START Materials provided

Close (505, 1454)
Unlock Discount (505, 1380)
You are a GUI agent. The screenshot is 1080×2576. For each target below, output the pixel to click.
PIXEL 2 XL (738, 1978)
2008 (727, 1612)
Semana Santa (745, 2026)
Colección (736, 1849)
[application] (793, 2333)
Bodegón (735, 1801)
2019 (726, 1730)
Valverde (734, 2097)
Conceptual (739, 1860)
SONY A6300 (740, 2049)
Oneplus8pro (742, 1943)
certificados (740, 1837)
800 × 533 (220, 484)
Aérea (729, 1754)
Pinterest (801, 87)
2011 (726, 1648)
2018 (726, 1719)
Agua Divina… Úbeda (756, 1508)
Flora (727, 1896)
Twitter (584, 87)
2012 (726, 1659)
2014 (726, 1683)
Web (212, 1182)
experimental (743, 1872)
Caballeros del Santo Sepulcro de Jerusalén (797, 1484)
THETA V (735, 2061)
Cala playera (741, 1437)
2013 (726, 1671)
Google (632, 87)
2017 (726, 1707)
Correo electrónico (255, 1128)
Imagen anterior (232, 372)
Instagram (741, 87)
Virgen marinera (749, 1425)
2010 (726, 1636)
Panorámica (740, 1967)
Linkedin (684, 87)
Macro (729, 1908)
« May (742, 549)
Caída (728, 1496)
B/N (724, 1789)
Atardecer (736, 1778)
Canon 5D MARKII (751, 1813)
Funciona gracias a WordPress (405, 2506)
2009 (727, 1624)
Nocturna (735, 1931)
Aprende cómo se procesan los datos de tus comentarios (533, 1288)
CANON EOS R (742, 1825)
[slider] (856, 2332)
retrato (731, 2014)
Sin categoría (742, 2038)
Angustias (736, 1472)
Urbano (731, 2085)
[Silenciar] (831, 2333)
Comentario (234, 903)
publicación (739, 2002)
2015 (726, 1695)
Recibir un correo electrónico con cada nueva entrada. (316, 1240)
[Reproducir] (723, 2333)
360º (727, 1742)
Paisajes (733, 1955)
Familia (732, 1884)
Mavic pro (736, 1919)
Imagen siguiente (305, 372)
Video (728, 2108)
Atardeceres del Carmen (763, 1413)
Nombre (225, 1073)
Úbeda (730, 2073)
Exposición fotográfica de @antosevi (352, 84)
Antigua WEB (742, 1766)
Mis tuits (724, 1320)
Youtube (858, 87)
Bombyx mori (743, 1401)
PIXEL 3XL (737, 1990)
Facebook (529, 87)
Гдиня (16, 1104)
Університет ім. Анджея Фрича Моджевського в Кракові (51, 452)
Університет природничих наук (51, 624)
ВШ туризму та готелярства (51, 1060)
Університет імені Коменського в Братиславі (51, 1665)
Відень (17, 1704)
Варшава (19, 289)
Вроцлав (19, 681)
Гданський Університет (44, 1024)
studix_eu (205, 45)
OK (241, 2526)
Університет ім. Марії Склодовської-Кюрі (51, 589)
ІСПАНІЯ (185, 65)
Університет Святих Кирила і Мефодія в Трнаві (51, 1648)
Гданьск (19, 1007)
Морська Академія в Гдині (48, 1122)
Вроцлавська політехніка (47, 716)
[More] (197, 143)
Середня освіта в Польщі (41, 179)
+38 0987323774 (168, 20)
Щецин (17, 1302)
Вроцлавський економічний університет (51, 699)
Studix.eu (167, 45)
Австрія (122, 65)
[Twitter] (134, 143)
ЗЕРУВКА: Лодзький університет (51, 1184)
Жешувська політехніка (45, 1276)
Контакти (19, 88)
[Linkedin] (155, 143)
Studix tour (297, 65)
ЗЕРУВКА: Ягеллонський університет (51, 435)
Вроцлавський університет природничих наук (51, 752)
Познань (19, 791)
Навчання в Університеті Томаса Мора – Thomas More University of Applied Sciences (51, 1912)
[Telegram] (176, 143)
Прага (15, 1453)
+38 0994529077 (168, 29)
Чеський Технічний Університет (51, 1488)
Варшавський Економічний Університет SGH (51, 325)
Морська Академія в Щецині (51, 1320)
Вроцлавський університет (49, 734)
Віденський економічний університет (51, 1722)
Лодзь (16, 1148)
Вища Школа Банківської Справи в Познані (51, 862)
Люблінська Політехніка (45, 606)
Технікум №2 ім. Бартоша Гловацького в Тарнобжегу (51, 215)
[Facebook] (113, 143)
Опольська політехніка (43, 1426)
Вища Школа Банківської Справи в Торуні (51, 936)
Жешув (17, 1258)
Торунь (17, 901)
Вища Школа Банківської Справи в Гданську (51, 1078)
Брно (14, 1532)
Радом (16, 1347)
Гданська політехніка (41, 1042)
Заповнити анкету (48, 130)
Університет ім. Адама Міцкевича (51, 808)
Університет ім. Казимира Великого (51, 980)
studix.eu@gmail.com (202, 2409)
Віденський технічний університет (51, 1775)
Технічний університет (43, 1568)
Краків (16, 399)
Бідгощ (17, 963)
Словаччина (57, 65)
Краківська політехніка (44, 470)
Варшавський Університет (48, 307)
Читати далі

END Materials provided

Work order.
Looking at the records above, how many lines include "Варшавський"? Please give the number and nothing more.

Result for this exercise.
2